Records excerpted from a collection:
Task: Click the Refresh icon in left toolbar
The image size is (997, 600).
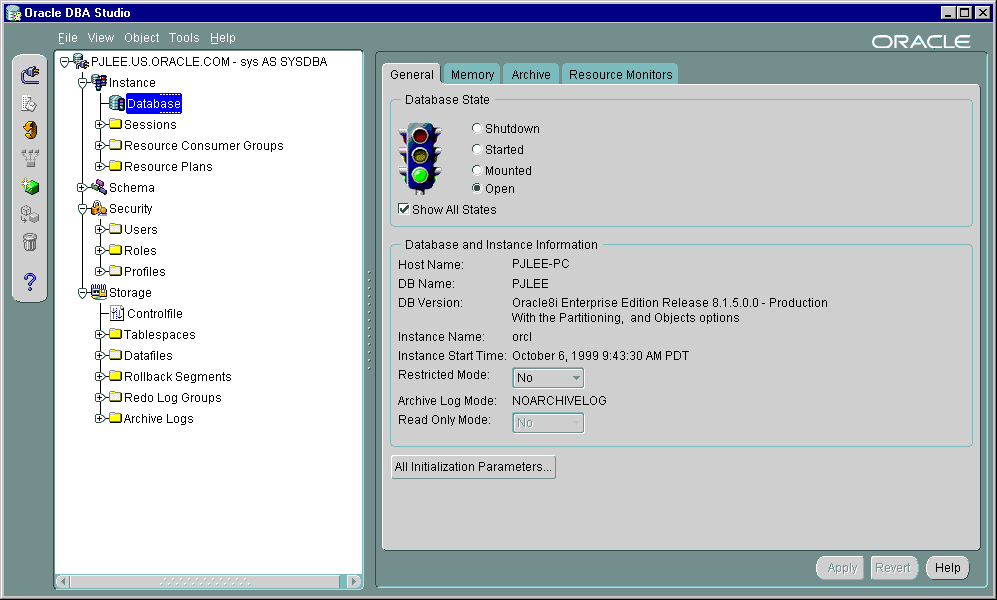Action: (x=30, y=130)
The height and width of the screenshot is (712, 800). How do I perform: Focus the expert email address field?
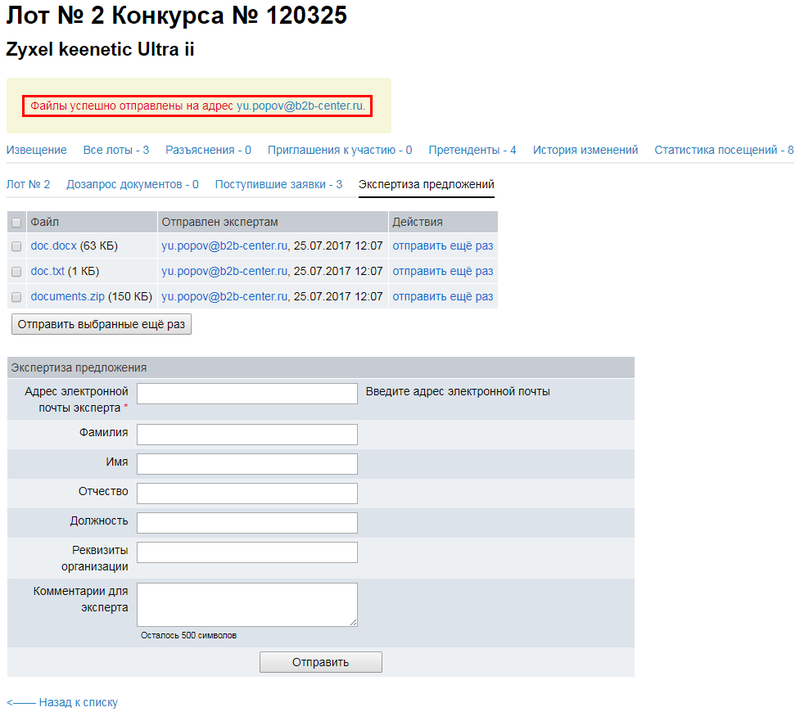tap(247, 393)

• **Exercise brief**:
Your copy should hold exactly the lines from the one that contains "The image size is (997, 600)." through the final line of the data, both ends included, and no pictures.

• **Response below**:
The image size is (997, 600).
Action: (x=30, y=130)
The height and width of the screenshot is (712, 800). How do I perform: Focus the expert email address field?
tap(247, 393)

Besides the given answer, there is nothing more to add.